The big news is that Indian IT/BP bellwether Infosys actually missed its Q4 revenue target having already downgraded revenue expectations in January (see Infosys lowers guidance). As CFO V. Balakrishnan, put it “We had a very difficult quarter with revenues declining sequentially.” As the first of the Indian majors to report, Infosys’ results are a key marker for the performance of the wider market. Investors reacted by knocking 9% off Infosys’ shares. Rivals TCS and Wipro were also down. This points to tough times ahead.
In the quarter ended 31 March, revenue was down 1.9% qoq to $1.77bn. Infosys had expected revenue of between $1.806bn and $1.81bn – so a miss of as much as 2.2%. The net margin however rose 1 point to 26%. On a yoy basis, revenue was still up 10.5%. Nonetheless, this is a dramatic slowdown, because last year’s Q4 showed Infosys achieving 24% growth yoy, and helped it point to near 20% growth for the year (see Infosys looks for near-20% growth this year). It didn’t achieve that.

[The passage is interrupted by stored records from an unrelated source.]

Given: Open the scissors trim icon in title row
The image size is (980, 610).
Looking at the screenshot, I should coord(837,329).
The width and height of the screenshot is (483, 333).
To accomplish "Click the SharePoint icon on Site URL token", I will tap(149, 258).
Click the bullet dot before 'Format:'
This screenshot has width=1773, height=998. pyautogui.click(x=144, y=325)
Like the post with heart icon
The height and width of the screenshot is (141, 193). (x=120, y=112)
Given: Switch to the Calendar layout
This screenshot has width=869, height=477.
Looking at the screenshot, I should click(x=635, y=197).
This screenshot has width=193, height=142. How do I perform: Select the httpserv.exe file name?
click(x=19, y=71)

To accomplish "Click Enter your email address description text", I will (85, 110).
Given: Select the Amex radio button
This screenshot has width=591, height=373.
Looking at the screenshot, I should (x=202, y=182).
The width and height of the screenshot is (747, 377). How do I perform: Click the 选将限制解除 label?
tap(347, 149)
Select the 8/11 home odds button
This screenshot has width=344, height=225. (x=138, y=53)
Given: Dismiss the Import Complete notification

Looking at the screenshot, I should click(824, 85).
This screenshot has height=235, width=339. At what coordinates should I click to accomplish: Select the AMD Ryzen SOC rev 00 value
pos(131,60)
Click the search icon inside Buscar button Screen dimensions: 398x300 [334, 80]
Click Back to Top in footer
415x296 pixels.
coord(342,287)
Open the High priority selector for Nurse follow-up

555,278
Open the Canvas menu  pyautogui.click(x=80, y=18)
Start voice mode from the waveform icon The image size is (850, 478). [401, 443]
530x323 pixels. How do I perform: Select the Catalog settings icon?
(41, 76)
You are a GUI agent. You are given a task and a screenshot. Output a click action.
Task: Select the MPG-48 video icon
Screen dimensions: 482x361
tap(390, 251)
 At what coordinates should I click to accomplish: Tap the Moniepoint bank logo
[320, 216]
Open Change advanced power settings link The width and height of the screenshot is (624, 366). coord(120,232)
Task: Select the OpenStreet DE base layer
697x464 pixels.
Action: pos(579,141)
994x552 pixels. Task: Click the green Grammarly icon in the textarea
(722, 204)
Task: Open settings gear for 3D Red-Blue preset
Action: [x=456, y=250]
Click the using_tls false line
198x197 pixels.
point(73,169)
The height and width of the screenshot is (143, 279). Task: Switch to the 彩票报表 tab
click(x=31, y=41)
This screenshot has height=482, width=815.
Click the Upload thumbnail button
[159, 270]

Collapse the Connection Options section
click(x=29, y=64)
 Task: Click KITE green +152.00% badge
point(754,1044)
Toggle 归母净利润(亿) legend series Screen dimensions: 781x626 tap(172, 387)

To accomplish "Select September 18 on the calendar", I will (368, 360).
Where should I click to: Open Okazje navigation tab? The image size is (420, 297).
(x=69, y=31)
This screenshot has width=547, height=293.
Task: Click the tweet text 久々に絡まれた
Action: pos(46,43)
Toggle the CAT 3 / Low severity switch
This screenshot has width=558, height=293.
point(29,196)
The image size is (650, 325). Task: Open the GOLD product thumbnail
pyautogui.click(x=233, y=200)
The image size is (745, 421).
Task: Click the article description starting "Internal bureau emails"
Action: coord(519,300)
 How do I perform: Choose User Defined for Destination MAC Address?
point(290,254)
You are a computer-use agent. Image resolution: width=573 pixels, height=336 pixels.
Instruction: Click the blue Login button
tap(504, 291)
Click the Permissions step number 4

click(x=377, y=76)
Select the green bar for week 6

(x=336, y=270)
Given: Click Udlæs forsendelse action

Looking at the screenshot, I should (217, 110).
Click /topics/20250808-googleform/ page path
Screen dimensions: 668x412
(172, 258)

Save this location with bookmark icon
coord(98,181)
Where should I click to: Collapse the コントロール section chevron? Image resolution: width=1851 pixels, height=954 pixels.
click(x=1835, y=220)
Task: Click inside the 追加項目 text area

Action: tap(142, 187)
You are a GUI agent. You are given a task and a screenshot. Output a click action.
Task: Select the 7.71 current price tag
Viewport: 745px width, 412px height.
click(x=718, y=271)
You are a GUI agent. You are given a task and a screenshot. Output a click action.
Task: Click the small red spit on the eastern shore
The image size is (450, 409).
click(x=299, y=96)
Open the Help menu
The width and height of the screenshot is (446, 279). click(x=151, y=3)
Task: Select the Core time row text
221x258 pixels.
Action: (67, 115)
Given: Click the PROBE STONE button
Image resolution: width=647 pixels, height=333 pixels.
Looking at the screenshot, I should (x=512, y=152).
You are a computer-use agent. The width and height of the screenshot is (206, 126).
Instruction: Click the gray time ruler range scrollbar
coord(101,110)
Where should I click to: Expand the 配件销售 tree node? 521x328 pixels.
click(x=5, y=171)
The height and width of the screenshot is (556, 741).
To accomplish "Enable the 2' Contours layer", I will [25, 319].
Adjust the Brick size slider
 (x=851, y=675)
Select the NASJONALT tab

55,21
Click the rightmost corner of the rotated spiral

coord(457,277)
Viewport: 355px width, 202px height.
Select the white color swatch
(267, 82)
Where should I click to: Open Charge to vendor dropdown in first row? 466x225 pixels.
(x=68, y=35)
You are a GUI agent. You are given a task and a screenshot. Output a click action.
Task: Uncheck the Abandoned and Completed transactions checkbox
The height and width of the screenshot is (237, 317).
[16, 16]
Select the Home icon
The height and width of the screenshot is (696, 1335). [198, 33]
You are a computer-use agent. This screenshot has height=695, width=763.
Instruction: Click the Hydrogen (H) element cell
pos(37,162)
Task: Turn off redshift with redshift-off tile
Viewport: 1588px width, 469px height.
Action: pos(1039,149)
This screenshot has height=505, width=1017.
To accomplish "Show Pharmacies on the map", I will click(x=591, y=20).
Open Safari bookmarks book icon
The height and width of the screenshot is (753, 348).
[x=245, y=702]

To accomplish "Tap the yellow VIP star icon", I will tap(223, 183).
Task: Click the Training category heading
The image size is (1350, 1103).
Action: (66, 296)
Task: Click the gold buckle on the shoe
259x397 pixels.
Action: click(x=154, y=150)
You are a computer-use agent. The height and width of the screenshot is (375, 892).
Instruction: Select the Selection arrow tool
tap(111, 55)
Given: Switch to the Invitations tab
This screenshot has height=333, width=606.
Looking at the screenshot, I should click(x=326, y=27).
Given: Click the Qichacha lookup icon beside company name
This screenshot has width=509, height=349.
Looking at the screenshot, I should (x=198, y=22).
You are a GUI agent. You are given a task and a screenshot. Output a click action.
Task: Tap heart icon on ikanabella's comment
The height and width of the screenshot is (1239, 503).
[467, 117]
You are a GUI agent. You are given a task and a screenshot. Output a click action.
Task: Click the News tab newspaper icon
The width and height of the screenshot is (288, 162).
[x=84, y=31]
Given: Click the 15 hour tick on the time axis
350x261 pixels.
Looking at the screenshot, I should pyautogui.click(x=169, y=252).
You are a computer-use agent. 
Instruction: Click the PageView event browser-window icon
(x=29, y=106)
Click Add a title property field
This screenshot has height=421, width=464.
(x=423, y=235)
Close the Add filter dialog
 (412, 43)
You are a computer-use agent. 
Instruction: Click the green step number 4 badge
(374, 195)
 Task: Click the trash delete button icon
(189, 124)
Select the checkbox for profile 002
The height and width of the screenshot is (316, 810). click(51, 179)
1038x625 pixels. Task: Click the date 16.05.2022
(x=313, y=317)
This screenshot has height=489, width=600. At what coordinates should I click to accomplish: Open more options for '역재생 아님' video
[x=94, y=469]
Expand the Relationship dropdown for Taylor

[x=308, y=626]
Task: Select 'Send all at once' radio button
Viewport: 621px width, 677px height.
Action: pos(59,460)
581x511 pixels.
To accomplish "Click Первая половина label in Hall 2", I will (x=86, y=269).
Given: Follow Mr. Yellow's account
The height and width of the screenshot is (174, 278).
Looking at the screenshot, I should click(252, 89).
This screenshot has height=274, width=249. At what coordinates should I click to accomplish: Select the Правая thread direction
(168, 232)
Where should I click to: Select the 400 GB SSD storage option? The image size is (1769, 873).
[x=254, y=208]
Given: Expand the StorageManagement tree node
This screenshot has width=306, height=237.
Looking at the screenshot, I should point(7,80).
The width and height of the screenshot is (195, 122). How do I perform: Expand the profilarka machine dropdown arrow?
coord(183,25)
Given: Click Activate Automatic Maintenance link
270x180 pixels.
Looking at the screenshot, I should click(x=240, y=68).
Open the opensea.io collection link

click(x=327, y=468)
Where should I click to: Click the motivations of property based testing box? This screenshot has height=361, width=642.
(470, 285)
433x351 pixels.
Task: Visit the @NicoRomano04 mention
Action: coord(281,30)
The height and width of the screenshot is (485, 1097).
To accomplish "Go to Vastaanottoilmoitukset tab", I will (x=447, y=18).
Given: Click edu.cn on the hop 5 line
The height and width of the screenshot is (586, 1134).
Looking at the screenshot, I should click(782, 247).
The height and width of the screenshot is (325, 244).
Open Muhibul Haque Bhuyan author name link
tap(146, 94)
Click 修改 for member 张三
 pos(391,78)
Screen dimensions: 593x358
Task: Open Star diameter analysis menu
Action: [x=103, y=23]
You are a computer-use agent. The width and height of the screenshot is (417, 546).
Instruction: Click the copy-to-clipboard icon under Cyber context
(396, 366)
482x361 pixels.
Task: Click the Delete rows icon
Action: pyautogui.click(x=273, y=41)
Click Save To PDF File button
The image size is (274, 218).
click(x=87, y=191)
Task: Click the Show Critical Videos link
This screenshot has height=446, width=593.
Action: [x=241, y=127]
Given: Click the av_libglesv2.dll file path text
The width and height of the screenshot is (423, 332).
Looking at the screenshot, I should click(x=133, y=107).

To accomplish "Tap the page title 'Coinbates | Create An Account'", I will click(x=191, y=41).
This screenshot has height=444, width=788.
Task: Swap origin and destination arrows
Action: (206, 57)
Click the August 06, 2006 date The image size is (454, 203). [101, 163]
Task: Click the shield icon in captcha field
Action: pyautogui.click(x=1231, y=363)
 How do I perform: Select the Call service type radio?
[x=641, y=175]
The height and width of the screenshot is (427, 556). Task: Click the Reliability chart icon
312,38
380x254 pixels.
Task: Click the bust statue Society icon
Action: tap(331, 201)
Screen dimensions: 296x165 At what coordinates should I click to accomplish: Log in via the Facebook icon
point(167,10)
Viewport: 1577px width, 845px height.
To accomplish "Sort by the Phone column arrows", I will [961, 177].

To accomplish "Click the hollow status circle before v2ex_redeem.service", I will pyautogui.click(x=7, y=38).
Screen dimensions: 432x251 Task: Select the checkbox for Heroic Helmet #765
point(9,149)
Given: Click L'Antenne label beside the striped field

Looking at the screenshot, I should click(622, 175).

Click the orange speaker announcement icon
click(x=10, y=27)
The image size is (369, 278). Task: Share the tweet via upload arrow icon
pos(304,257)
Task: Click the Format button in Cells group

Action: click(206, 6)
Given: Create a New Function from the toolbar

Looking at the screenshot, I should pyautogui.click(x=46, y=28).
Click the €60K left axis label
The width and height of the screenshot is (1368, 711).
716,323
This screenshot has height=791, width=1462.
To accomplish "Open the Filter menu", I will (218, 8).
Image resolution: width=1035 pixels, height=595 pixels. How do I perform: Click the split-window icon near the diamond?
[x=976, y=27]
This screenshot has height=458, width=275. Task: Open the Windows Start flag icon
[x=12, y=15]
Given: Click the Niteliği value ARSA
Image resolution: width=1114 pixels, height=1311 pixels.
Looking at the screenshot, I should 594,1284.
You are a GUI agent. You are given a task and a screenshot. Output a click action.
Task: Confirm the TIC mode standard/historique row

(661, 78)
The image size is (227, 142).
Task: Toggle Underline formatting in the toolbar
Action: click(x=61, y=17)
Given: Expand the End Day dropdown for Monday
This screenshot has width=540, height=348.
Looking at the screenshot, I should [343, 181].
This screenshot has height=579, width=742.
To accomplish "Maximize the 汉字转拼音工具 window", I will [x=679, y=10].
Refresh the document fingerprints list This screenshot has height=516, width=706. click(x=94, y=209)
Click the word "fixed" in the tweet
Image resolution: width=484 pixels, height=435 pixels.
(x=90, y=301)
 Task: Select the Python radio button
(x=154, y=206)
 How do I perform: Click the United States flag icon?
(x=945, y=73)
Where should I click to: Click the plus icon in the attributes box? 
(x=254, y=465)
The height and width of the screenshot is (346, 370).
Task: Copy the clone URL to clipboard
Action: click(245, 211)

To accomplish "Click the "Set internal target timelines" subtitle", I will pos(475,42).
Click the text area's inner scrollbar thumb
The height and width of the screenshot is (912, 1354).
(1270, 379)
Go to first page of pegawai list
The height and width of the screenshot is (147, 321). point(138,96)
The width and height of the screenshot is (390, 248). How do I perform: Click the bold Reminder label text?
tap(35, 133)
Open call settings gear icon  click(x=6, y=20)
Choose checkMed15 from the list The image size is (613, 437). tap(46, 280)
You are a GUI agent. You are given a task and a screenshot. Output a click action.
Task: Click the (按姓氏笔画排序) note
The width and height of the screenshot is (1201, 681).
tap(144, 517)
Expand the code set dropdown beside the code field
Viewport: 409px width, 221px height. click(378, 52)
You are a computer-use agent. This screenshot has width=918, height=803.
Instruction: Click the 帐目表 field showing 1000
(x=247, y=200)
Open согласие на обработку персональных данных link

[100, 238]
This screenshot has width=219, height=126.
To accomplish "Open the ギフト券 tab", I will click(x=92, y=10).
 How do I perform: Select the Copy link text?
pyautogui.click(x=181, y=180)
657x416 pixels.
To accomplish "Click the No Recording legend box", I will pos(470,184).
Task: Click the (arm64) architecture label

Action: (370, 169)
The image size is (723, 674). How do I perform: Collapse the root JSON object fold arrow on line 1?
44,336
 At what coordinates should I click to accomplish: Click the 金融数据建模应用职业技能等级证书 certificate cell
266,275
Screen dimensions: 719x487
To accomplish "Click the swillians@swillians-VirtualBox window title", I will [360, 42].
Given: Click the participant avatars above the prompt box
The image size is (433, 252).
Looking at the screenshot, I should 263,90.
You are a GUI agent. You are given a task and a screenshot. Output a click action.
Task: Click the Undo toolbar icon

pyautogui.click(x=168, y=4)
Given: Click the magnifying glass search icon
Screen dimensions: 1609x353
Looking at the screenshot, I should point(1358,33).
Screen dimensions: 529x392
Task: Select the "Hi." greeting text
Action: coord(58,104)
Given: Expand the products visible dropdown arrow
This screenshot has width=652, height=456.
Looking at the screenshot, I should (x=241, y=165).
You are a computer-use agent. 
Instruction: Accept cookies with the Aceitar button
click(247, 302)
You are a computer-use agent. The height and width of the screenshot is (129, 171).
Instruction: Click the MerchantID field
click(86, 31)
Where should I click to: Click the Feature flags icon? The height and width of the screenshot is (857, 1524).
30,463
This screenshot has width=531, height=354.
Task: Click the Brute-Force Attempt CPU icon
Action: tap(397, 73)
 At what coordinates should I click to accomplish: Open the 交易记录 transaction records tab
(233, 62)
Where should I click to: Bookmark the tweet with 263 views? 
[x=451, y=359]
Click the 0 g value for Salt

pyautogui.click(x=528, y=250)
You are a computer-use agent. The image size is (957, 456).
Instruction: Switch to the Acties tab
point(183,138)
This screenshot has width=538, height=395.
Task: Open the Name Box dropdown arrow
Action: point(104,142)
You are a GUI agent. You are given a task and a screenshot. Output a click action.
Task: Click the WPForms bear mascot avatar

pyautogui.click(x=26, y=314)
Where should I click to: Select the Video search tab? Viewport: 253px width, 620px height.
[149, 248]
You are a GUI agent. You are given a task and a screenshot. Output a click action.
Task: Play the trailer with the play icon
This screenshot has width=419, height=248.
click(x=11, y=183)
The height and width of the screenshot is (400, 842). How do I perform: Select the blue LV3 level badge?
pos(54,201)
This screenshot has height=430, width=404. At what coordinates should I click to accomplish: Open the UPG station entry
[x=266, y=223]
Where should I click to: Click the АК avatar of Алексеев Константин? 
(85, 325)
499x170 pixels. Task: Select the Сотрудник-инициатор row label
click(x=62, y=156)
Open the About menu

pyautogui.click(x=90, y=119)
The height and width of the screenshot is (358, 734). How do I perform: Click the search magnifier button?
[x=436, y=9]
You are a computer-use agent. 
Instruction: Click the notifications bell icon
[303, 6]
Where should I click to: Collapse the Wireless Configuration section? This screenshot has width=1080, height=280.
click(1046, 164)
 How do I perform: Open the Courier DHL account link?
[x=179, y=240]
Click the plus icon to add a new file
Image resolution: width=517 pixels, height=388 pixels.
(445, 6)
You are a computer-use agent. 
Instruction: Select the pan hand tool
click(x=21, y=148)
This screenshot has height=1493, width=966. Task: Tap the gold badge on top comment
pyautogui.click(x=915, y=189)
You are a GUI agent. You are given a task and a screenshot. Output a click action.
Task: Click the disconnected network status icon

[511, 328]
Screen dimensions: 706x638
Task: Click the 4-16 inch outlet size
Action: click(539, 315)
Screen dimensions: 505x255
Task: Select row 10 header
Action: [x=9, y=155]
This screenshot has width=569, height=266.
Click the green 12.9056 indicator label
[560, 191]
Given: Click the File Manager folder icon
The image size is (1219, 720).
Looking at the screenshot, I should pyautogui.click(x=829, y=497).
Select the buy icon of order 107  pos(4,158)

In the end, full year revenue was up 15.8% to just shy of the $7bn mark. The operating margin was more or less flat at 29%, and the net margin remained stable at c25% - this was helped by a weak Rupee, but clearly management is also holding the right levers to keep costs under control. Unsurprisingly, expectations this year are far more ‘subdued’, for growth of between 8% and 10%. That said there are plenty of Infosys’ European/US-based peers that would be more than happy with that kind of revenue forecast.